Nous ne pouvons qu’espérer, monsieur le président, que dans vos prochaines fonctions vous porterez la défense d’un ministère de la culture et d’un établissement public, le CMN, qui sont bien mal en point.
Vous êtes arrivé à la tête de l’établissement en 2012 après l’élection du président Hollande. Madame Aurélie Filippetti, ministre de la culture, vous a nommé pour mettre fin à une période violente sous la présidence de Madame Isabelle Lemesle. Si les relations se sont apaisées, les problèmes n’ont pas pour autant disparu.

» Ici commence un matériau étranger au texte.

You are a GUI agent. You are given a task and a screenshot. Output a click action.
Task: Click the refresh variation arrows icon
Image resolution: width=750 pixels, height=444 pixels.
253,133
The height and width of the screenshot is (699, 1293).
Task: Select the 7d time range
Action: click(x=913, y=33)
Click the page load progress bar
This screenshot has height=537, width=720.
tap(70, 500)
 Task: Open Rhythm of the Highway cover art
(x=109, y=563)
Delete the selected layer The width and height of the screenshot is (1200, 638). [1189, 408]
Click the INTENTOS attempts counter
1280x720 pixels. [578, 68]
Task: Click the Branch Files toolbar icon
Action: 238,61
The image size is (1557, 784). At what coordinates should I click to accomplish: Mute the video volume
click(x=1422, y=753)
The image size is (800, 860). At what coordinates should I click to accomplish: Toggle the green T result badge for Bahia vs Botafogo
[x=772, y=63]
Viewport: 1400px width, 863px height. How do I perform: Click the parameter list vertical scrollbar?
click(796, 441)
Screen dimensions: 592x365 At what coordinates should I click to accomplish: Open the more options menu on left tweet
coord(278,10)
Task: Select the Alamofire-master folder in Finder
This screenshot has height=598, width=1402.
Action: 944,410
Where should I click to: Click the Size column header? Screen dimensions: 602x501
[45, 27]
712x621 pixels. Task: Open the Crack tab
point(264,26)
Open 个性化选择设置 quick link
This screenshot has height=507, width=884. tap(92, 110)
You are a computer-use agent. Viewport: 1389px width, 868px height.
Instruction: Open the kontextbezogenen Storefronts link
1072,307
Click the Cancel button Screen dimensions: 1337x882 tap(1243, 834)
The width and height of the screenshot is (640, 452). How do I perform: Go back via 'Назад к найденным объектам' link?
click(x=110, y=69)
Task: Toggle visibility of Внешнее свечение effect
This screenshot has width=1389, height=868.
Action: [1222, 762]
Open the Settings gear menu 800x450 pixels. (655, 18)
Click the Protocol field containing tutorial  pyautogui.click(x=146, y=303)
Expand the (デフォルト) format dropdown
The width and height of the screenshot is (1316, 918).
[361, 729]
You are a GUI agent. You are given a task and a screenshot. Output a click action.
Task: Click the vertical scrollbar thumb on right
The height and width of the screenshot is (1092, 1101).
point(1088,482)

Aurélie Filippetti, prenant ses fonctions, disait que le ministère de la culture avait été saigné à blanc dans ses effectifs suite à la RGPP (Révision Générale des Politiques Publiques) voulue par le président Sarkozy. « Non remplacement d’un fonctionnaire sur deux », « Faire plus avec moins » disait-il. Si la situation était déjà critique, que dire aujourd’hui ? Les filières d’exécution ont vieilli et se sont réduites, les équipes du siège – comme des monuments – sont en sous-effectif avec un périmètre de l’établissement qui n’a cessé de s’élargir et ses missions de s’étoffer.
Si nous pouvons saluer votre action d’avoir porté des projets aussi ambitieux que ceux de l’Hôtel de la Marine et du château de Villers-Cotterêts, future Cité internationale de la langue française, cela s’est fait sans les effectifs suffisants.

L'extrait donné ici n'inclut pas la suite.